Defense Lawyer: I’m again just going to object because you are asking him to speculate. It lacks foundation. You are asking him to assume facts not in evidence. Subject to that and also subject to the fact that you are asking him about a legal conclusion about who is at fault, who isn’t at fault, you may answer.
A. Yeah. I can’t say being intoxicated caused my accident. I don’t know. I mean . . .
Q. So what do you think caused the collision then?
Defense lawyer : Again I’m just going to object. You are asking him to speculate. It lacks foundation. You are also asking him for a legal conclusion about the cause of the accident.
A. Wrong place at the wrong time, you know.
Q. What does that mean? Were you distracted?
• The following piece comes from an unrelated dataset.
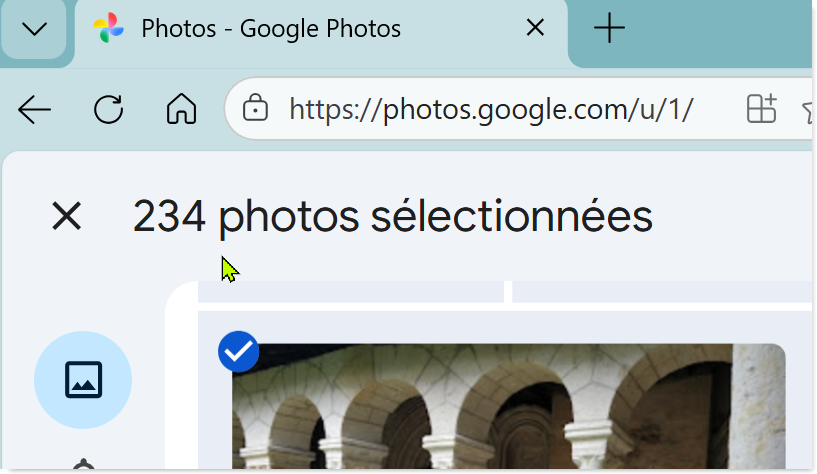Open a new browser tab
The image size is (817, 474).
point(609,29)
Defense lawyer: Again, I’m going to make the same objection. Subject to that go ahead.
Q. Were you distracted?
Defense lawyer: Same objection. <
A. No. I guess it was the alcohol.
Additionally, the driver admitted he did not even remember the car accident:
Q. Okay. Do you recall how the collision occurred?
Q. Okay. So what’s the last thing that you recall before the collision occurring?
A. I left the casino. I drove over the bridge and got on Elm from 44 and went down that
way. It’s kind of shadowy, blurry after that. Not much.
Clearly the insurance defense lawyers, who are supposed to be representing the driver and not the auto insurance company, is looking out for the best interests of the insurance company, not the at-fault driver. The insurance company has refused to settle this case, which means they are exposing their insured, the driver, to a possible punitive damages judgment, and why? They hope that my client will settle to avoid trial and the insurance company will save money.